ピーテル・グーマンス作曲:アムステルダムの運河に寄せて(テノール:ジョセフ・カレヤ)

シャルル・デュトワ指揮

ヨハネス・ブラームス作曲:交響曲第1番
ピョートル・チャイコフスキー作曲:ヴァイオリン協奏曲(ヴァイオリン:ジャニーヌ・ヤンセン)

アイナルス・ルビキス指揮

ヨハン・シュトラウス(父)作曲:ラデツキー行進曲
セルゲイ・プロコフィエフ作曲:ピーターと狼

RCO団員による演奏曲

J.S.バッハ作曲:マタイ受難曲BWV244~アリア「愛によりわが救い主は死に給わんとす」
J.S.バッハ作曲:ヴァイオリンとオーボエのための協奏曲BWV1060R

その他の楽曲

アンヘル・ビジョルド作曲:エル・チョクロ
Uche Agu作曲:My God Is Good



仕事上のお付き合いのある方と話すときに「趣味は合唱です」とか、つい言ってしまうと、「ほーっ、高尚な趣味ですね~」なんて言われてしまうことが多々あります。

そんなことはない。

ロックも聴くし、きゃりーぱみゅぱみゅだって好きですよ。カラオケは行かないけど、歌うジャンルが合唱曲というだけ。
クラシック音楽が特別な音楽なわけじゃなくてクラシックを聴くことで安らぎを得ることができる人がいるだけ。
この映画は音楽が演奏家にとって大事なものであるのと同じくらいに聴く人にとっても大事なものであることを静かに力強く描いてくれています。

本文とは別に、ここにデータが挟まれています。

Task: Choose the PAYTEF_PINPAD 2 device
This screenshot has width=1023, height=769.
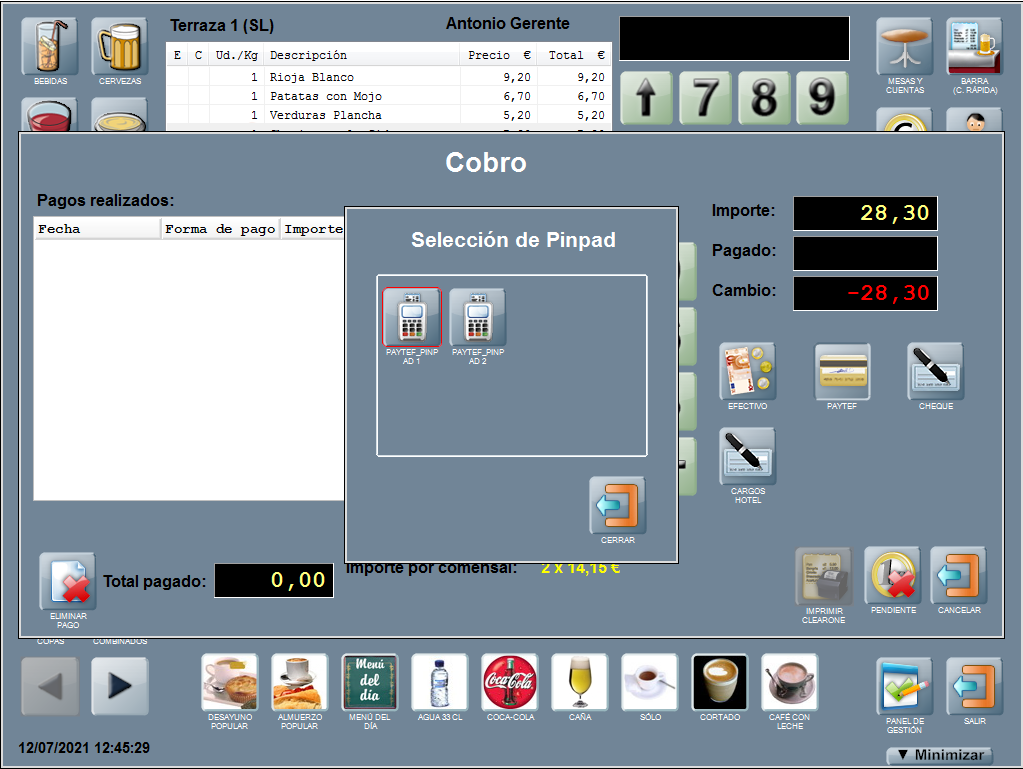Action: click(x=478, y=318)
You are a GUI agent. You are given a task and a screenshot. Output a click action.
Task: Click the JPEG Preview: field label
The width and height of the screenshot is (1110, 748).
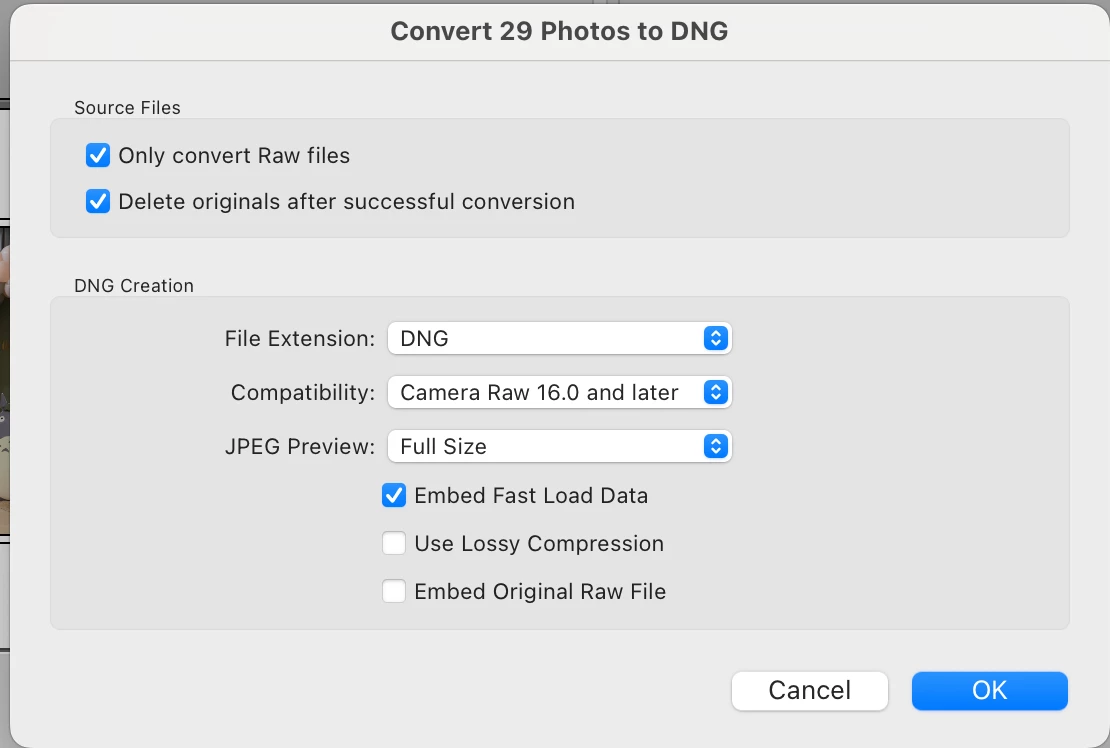tap(300, 447)
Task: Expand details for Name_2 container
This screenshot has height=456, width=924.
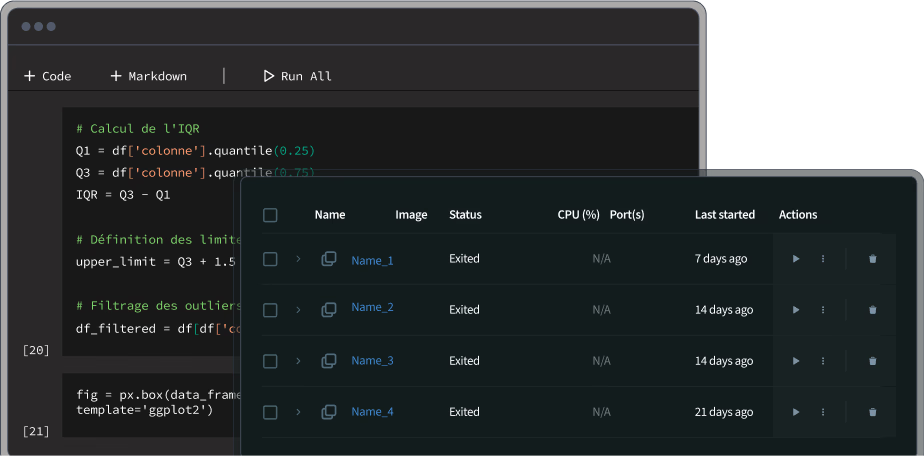Action: tap(298, 310)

たとえば、ブエノスアイレスのクラシック好きなタクシー運転手。
日々の暮らしの中ではそのことをタクシー仲間に言わない。なんとなく言いづらい。これ、わかる気がする。恥ずかしいわけではなく、見下すわけでもないが、言っちゃうと「へえ~、高尚だねえ」みたいな空気になるんだよね。
RCOコンサートはそんな彼を日常から解放させてくれる至福の時間となるのです。
たとえば、南アフリカにいまだにレイプや誘拐に怯えながら、音楽を未来への希望の拠りどころにしている少年少女たち。
たとえば、黒人が楽器のレッスンも受けることができなかった時代を乗り越えて、子供たちに楽器を教える老人。彼や子供たちを招いたRCOのコンサートでは、やっと楽器を始めたばかりの子供たちが目を輝かせ、耳を澄まし、笑っている。
楽器の種類や指揮者の役割を団員が説明する場面は心憎いばかりの演出で、会場も大爆笑!
そう、指揮者の棒はハリー・ポッターの魔法の杖なのです。
たとえば、スターリン政権下のソヴィエトで強制収容所に収監され、亡命の末ロシアに戻った老人はマーラーの音楽の中に人生の非情さと命の尊さを見出し、RCOのロシア公演でのマーラー「復活」に涙するのです。
(僕もヴェルディのレクイエムLacrimosaのシーンでは泣きそうになりました)

音楽をどう聴くのかはまさに人それぞれであって、その演奏の価値は批評家や評論家や審査員が与えるものではなく、その場に遭遇した人の胸の中にあっていい。演奏家と聴衆が巡り合った同じ劇場の空間に「音楽」は生まれ、消えてゆく。しかし、何ものにも代えがたい濃密な時間。
今後生のオーケストラやさまざまなステージを聴く機会があったとき、僕はその共有する時間をしっかりと噛みしめていようと思ったのでした。